You don't need to solve every problem. But you DO need to ask the right questions. Before using AI for any consequential decision, ask: "What happens if this is wrong? Who gets hurt? Did we test for bias? Is a human checking the output?" If you can't answer those questions, you're not ready to deploy.
"Isn't this going to slow down AI development?"
Some friction is intentional. Building a bridge takes longer when you add safety inspections — and that's a feature, not a bug. The companies that invest in responsible AI now will avoid the lawsuits, scandals, and regulatory penalties that are hitting companies that moved too fast. Responsibility isn't the opposite of speed — it's what makes speed sustainable.
Back to COMPAS
The COMPAS system didn't set out to be biased — it set out to be accurate. It found real statistical patterns in historical arrest data. The problem is that those patterns encoded decades of racially unequal policing, not individual risk. When the algorithm confidently scored Black defendants as higher-risk based on zip code and social network proxies, it was doing exactly what it was trained to do — and that's precisely the danger. Removing the word "race" from the input fields changed nothing, because the correlated proxies remained. What COMPAS lacked was any of the five principles: no transparency to defendants, no accountability when scores were wrong, no fairness testing across racial groups before deployment, and human oversight that amounted to judges trusting a number they couldn't interrogate. The lesson isn't that algorithms are untrustworthy — it's that unexamined algorithms inherit the world as it is and amplify it at scale.
Key takeaways
- AI mirrors its training data — bias included. If historical data contains discrimination, the AI will learn and amplify that discrimination. Removing protected attributes from the data doesn't fix this because proxies exist.
- Hallucination is a feature of how LLMs work, not a bug to be fixed. Models predict likely text, not truthful text.

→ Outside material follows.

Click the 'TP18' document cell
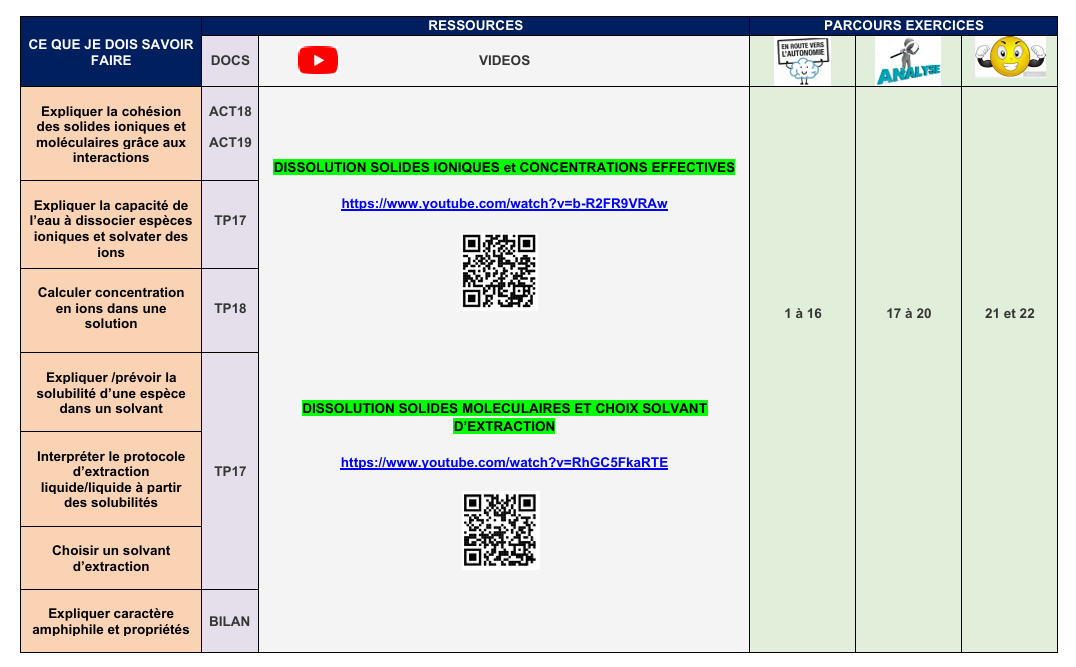 coord(230,309)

For any high-stakes use, you need verification layers (RAG, human review, confidence thresholds).
- What goes into an AI can come out. Treat every piece of data you send to an AI service as potentially public. Classify your data before exposing it to AI tools.
- AI changes tasks, not (usually) entire jobs. The transition is real, but it follows historical patterns of technology transforming roles rather than eliminating them wholesale.

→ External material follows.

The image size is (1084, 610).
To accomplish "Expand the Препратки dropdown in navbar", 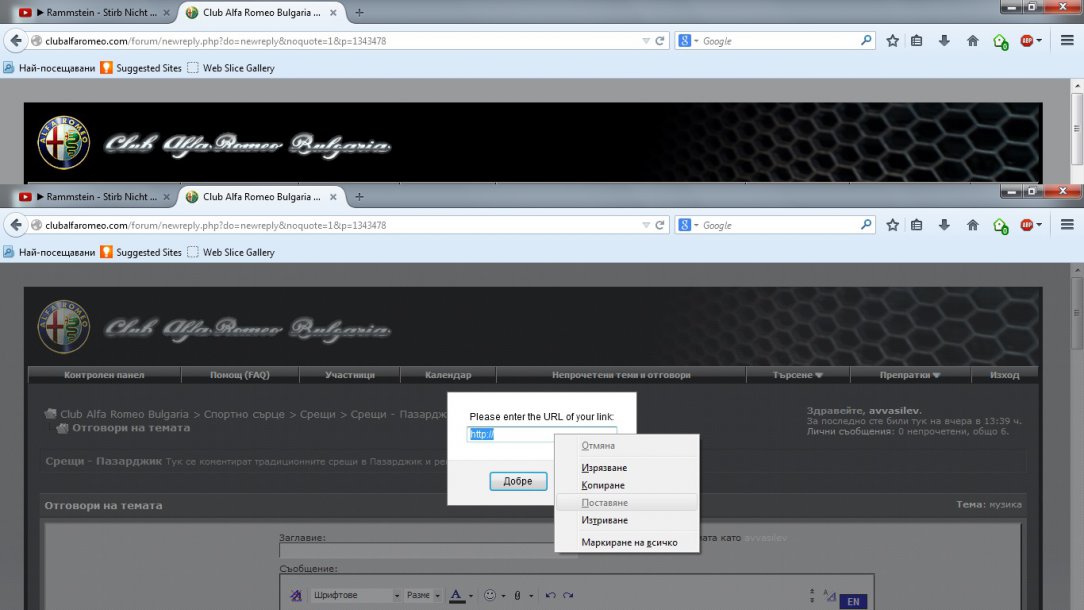I will click(x=909, y=375).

- Five principles for responsible use: transparency, accountability, human oversight, fairness testing, and proportional use. Apply all five before deploying AI for any consequential decision.

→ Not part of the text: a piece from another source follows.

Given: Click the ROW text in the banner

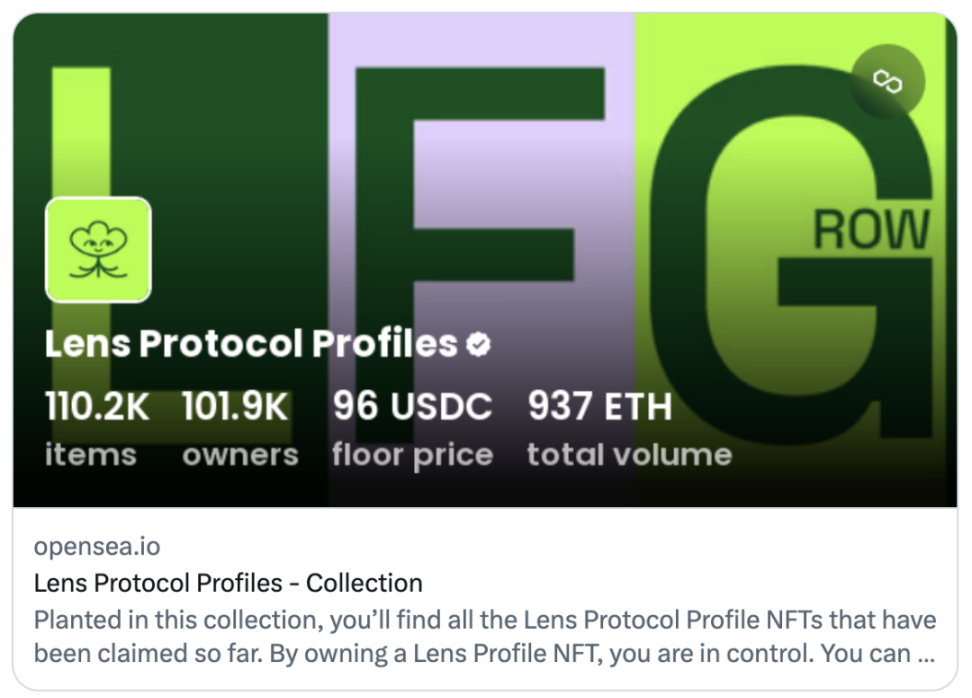Looking at the screenshot, I should [x=872, y=231].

- Asking the right questions matters more than having all the answers. "What happens if this is wrong?" is the single most important question in AI ethics.
Knowledge Check
1.A hiring AI rejects candidates from certain zip codes at a higher rate. The system never uses race as an input feature. Why might this still constitute racial bias?
2.A lawyer submits a legal brief citing six court cases generated by an LLM. None of the cases exist. Which aspect of how LLMs work explains this failure?
3.An employee pastes confidential customer data into a public AI chatbot to generate a summary. What are the primary privacy risks?
4.Which of the five responsible AI principles specifically addresses the concern that 'the algorithm decided' should never be an acceptable explanation for a consequential decision?